I have watched the 2020 Netflix documentary The Social Dilemma twice. The first time being fall semester freshman year of college in my first year seminar and again this past June. The documentary focuses on issues humans evidently struggle with in result of persuasive technology. Thinking back to the “hypothetical” experiences the family went through, I worry about the industry I am studying to be a part of.
Mental Health
In the documentary, the younger sister struggles with making friends because her socialization is primarily online. Loneliness, addiction, mental and social challenges are represented through the youngest character. While the average human is going through mental and social challenges every day it is unsettling to see the worse case scenarios on screen.
There was only one film I watched growing up that gave me a similar feeling. The film was called Cyberbully and was also distributed by Netflix in 2011. While the technology was less developed the ways in which it is used still has the same negative impacts twelve years later.
As addressed in both the ledger and in the documentary, tech leaders are working with a primary goal of income not a safer society.

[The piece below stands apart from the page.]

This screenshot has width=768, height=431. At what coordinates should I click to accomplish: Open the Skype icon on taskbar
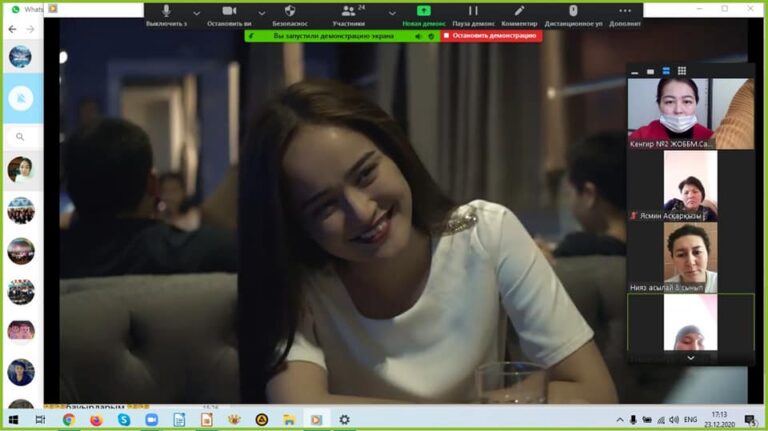(x=124, y=420)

Fake News and Misinterpretations
From a young age we are told to double check our sources, sometimes triple check, but in a short form content world there is “no time”. The Social Dilemma depicts the algorithm choosing a young man’s social media feed with propaganda, conspiracy theories and fake news. The audience follows the young man as he gets involved in extremist movements he doesn’t fully understand. Like many teens and young adults he believed what he saw on the internet and after two other postings showed the same views, he began to believe.
Cognitive Skills
One of the less talked about harms from technology is on ones memory. Before reading evidence found in studies listed on the Center for Humane Technology’s Ledger of Harms from June 2021. The ledger links peer reviewed articles having to do with the media use and memory failure. I personally find this interesting as I have become so reliant on my phone that I have found myself forgetting important details of personable experiences. I am excited to analyze these studies more in my white paper about the tolls media has on individuals under twenty five.
I want to believe there is hope for a safer digital world and physically social society. However, as I type on a macbook beside me sits an Iphone, a kindle, and a Meta Quest 2 VR set, I know it will take time.